Open Widener
Kelly Shue demands the right to be a dork 24 hours a day


As I sit in my house library late Saturday night listening to the drunken revelry outside, I am faced with two very frightening dilemmas. One, I am about to be kicked out of the library in less than an hour and I am nowhere close to finishing my problem sets or with cramming for midterms. Two, how do I complain about this in the Independent without sounding like a total dork?

Here's how I resolve my second dilemma. I figure, in the generally dorky world of science and math concentrators, there still exists two conceptions of "cool." One can be cool by having a life outside of classes, at least on weekend nights. Tried that, and failed. Another way to be cool is to portray yourself as super-ultra hardcore, so that your peers respect you as an intense mathematical machine; in much the same way they respect a TI-89. I will give this alternative method of coolness a shot.

I really really need a 24-hour library. I am sure that there are other students who share my needs, and if mentioning them makes my argument stronger, then yes, other people need libraries too. But this is about me. I am not a genius. I'm taking classes this year that I can't handle. I live with people (wonderful people, dormmates who are reading) who are social and who like bizarre music whether they are drunk or sober. They show up at my door with Easy Mac and expect two hours of discussion on the merits of punk bands and Tai Chi. Therefore, I need a place to get a way at three in the morning to study.

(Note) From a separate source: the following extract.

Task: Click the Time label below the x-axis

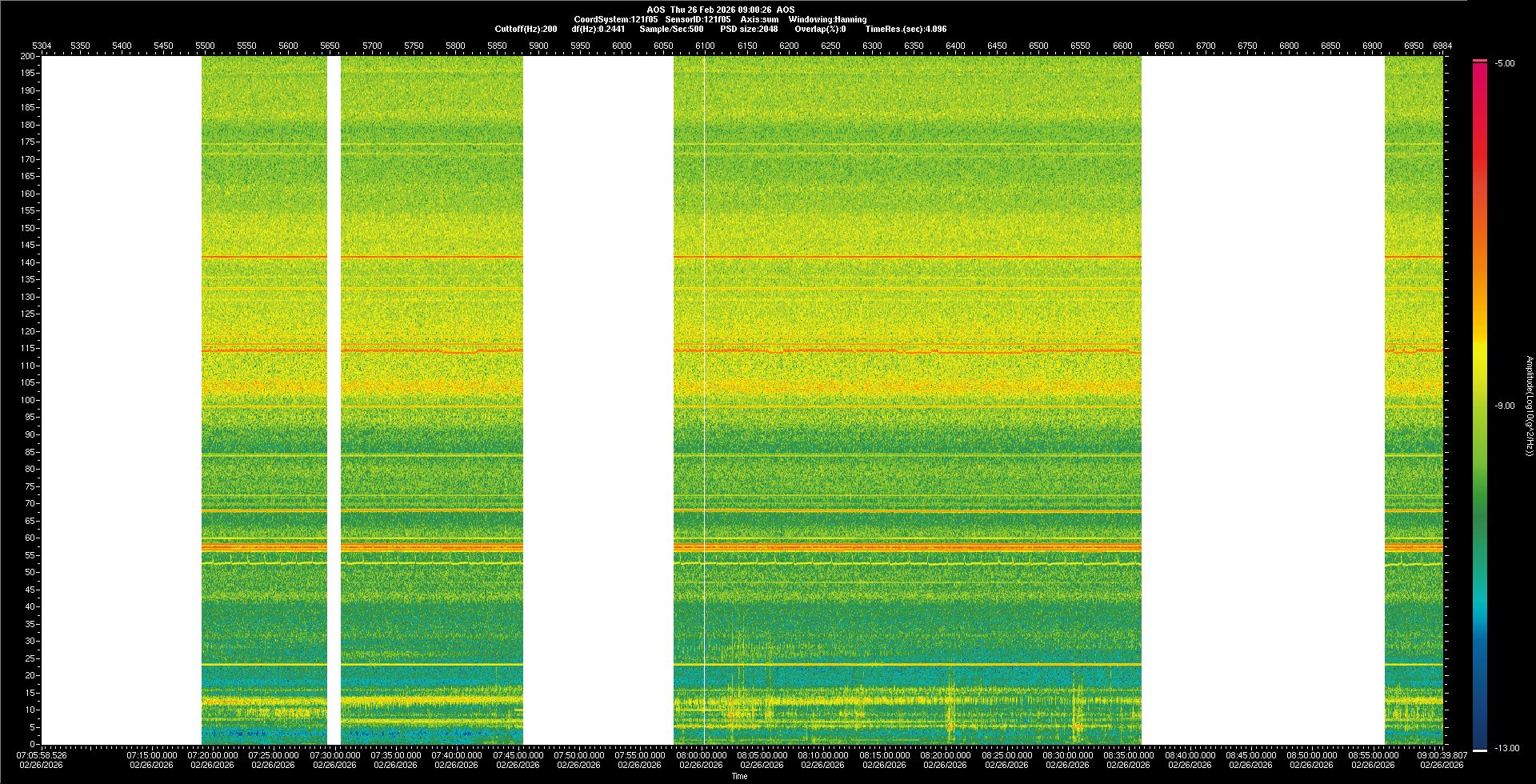Action: click(739, 776)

Never mind that other top colleges such as Stanford and Dartmouth have at least one library open around the clock. Even CUNY, the City University of New York, has a 24-hour library. I have friends who smoke pot with Alzheimer-causing aluminum soda can bongs who go to CUNY. Should they have the crazy idea to study in a library on a Saturday night, they can. I, on the other hand, have to go back to my messy, noisy, and distracting room.

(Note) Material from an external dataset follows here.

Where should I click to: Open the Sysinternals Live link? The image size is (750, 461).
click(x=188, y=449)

Opponents may argue that it would be very expensive to open a library for 24 hours, and that it would harm the environment by wasting electricity. The environment...how precious. This is about me, not the environment. Furthermore, Harvard is loaded. Others may point out that I could just as well find an empty room somewhere. True, I could go to an empty classroom inside Science Center and entomb myself, alone, confined by four white walls and a steel soundproof door, and study. Having such security in an unsafe world would certainly do much for my waning sanity.

Moreover, Harvard is structured so that I can pick up dental dam, lubricant, and get sex counseling at any time of the night. Meanwhile, my hours for a statistics problem set are limited to daylight. Clearly, Harvard has its priorities straight.

I would come up with even better reasons for why we (and I) deserve a 24-hour library. However, the librarian is now upon me, politely asking me to pack up.



Kelly Shue '06 is an Applied Math major in Leverett House. Did you know that the word "dork" was originally slang for a whale's penis? In which case, Kelly Shue is not actually a dork.